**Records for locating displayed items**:
★ ★ ★ ★
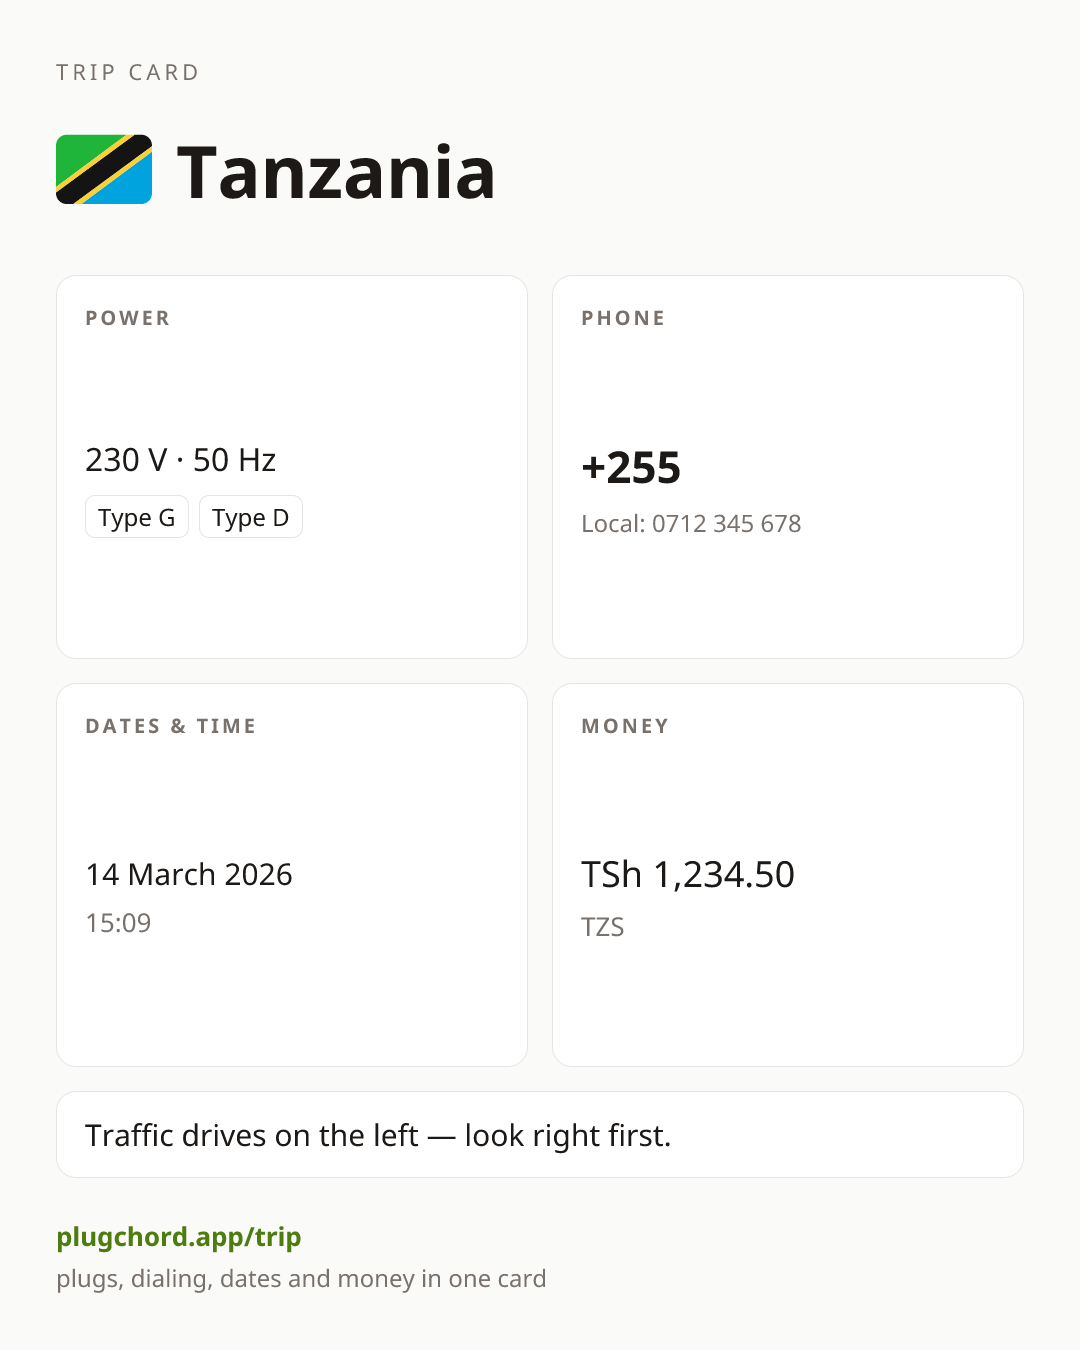Click the TZS currency code
The image size is (1080, 1350).
(x=603, y=927)
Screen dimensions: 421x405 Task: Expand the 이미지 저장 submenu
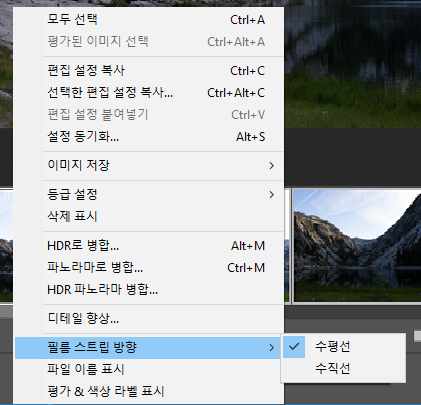click(x=148, y=165)

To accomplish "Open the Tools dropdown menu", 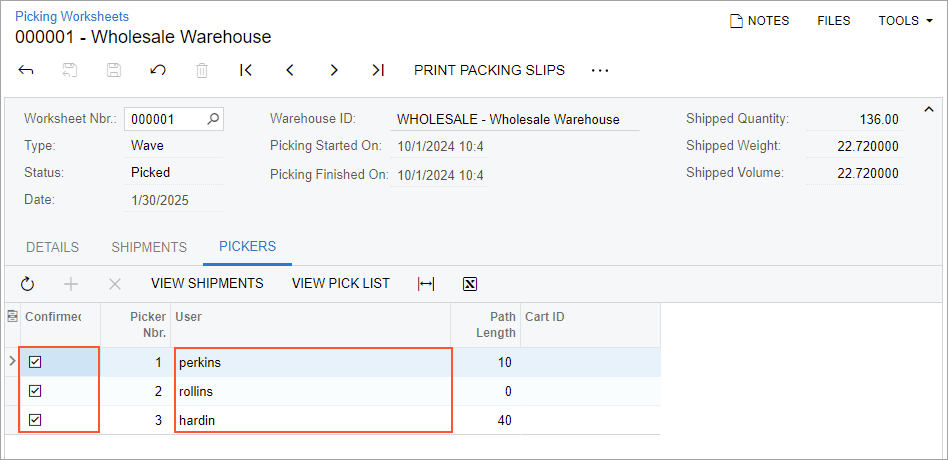I will [x=905, y=20].
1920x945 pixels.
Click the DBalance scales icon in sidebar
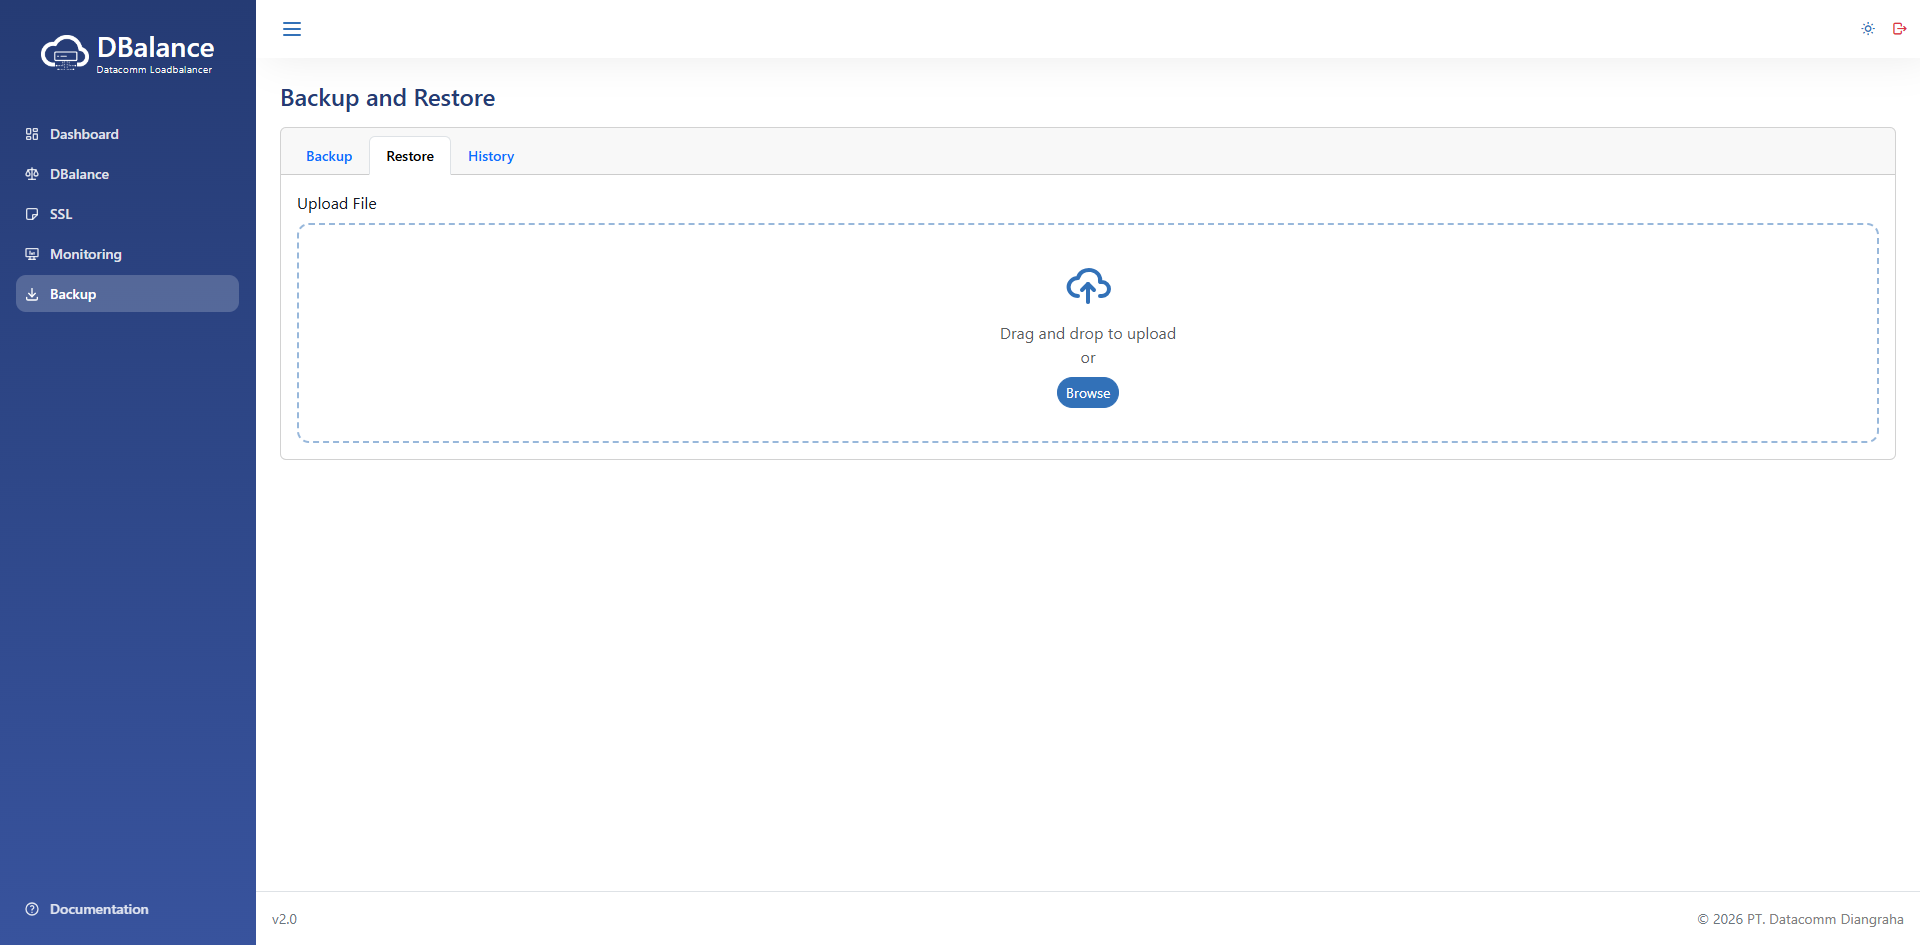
★ ★ ★ ★
**Given request**:
Please reproduce, word for word, the stretch of the items from the line containing "1920x945 pixels." through the end of the items, leaving out the pictures.

**Exercise result**:
1920x945 pixels.
Click the DBalance scales icon in sidebar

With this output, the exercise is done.